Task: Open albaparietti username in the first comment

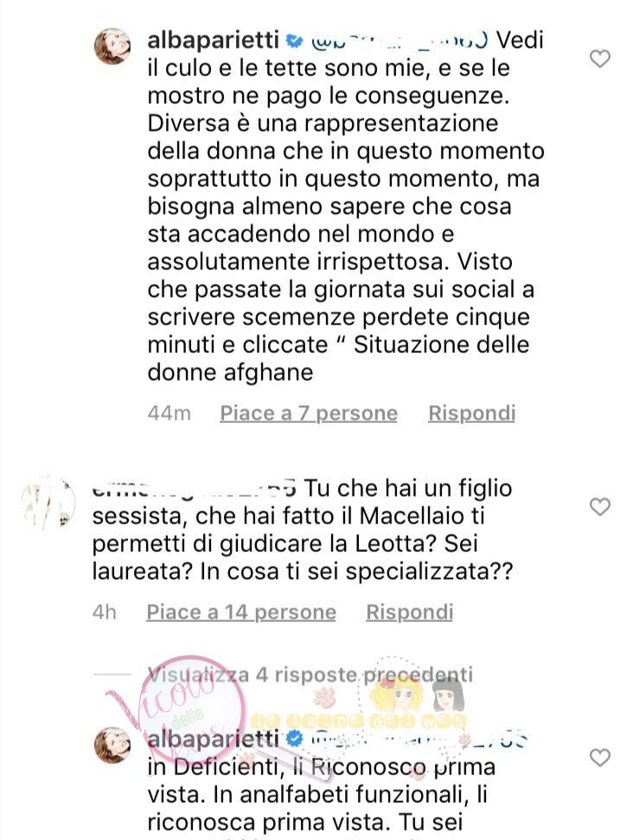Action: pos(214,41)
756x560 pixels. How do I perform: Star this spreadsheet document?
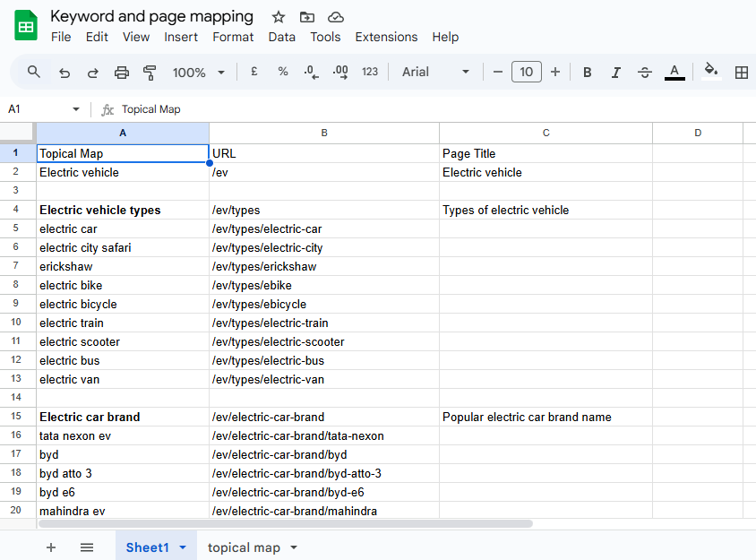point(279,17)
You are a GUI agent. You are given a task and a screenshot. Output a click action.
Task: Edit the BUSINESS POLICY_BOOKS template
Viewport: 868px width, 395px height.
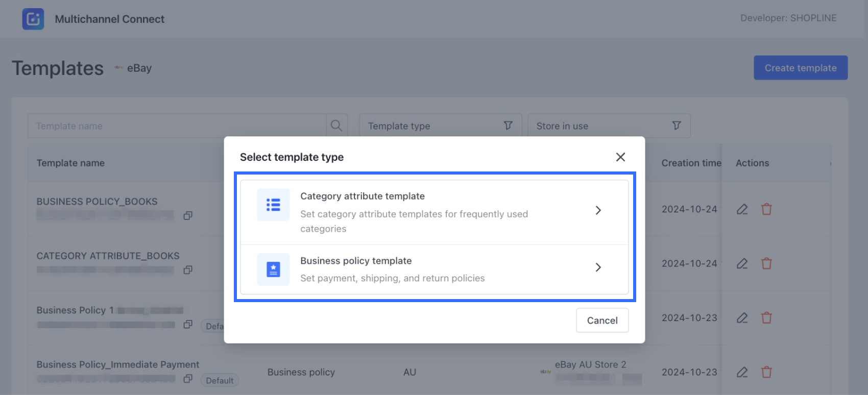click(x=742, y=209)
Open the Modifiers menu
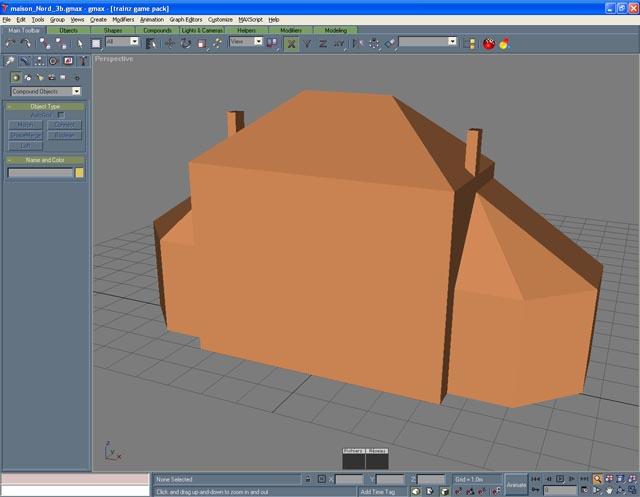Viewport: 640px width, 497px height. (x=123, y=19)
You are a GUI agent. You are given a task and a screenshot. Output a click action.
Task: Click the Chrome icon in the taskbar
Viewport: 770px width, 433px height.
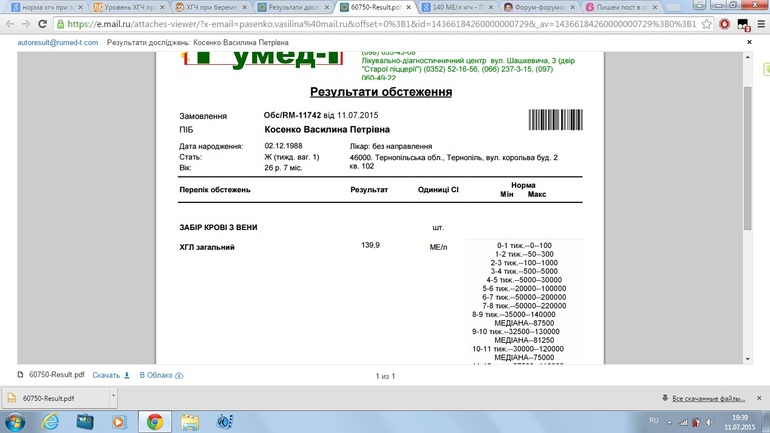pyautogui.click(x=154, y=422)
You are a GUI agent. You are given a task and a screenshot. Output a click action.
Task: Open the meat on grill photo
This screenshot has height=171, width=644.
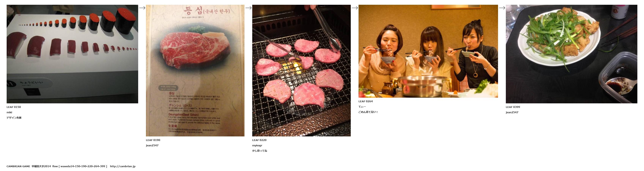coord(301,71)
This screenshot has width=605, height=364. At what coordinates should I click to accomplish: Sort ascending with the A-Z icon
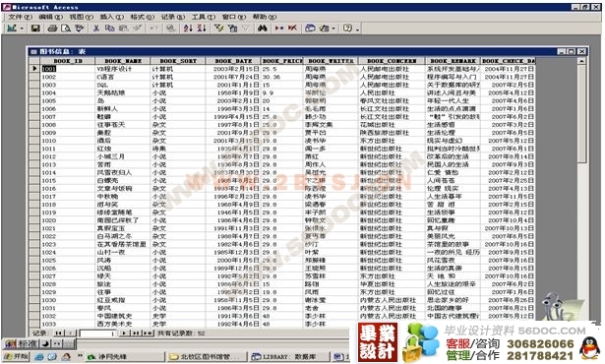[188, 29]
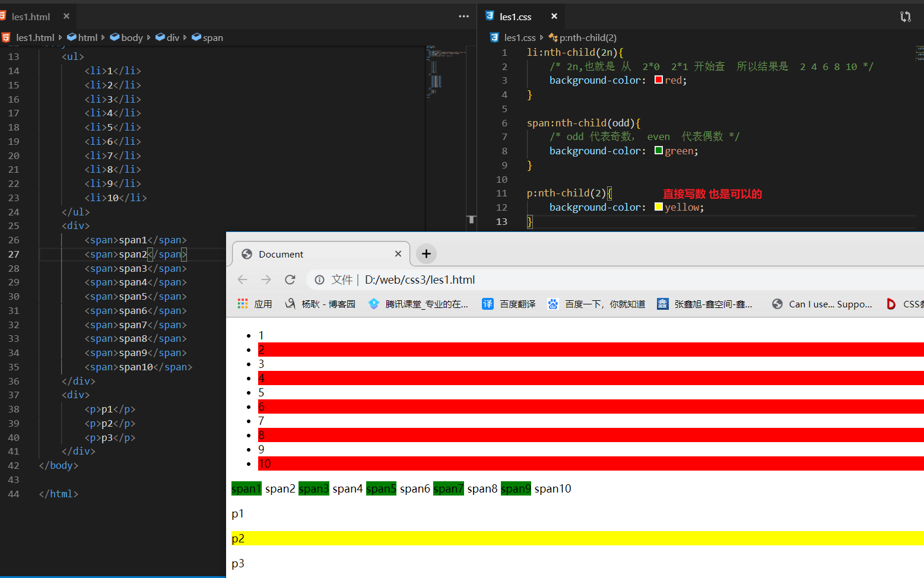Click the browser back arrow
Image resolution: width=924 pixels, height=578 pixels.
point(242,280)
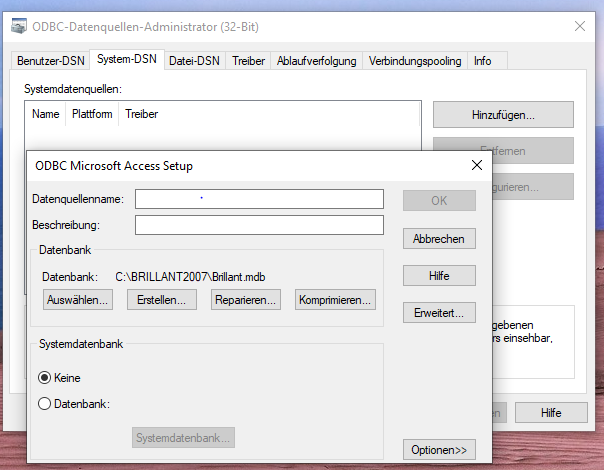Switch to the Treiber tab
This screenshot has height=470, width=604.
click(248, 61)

○ ○ ○ ○

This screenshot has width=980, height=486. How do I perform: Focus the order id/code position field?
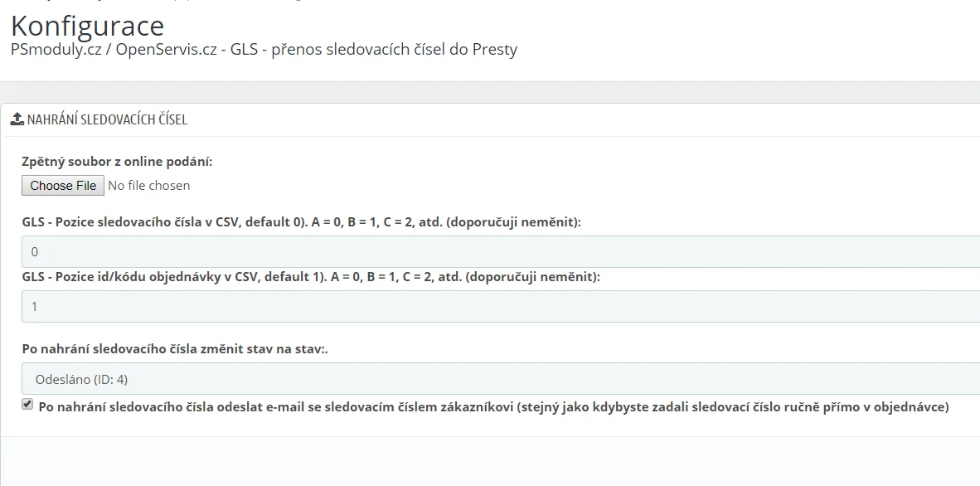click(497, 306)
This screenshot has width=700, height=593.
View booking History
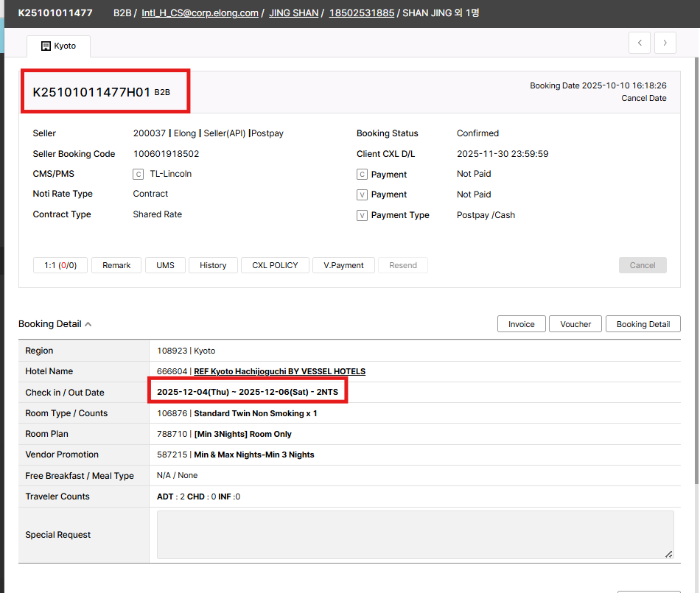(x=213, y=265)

○ ○ ○ ○

• [TASK TO CARRY OUT]:
In the listing above, find the line containing "756x560 pixels. How" and the line containing "Task: Open the meat on grill photo". Reproduce those lines and all between them exactly, with no pictures and nothing more.

• [THE ANSWER]:
756x560 pixels. How do I perform: Star this spreadsheet document?
point(279,17)
You are a GUI agent. You are given a task and a screenshot. Output a click action.
Task: Edit the BUSINESS POLICY_BOOKS template
Viewport: 868px width, 395px height.
click(x=742, y=209)
Open the Modifiers menu
Viewport: 640px width, 497px height. (x=123, y=19)
You are a GUI agent. You are given a task and a screenshot. Output a click action.
Task: Click the Chrome icon in the taskbar
Viewport: 770px width, 433px height.
pyautogui.click(x=154, y=422)
You are a GUI agent. You are given a task and a screenshot. Output a click action.
Task: Open the meat on grill photo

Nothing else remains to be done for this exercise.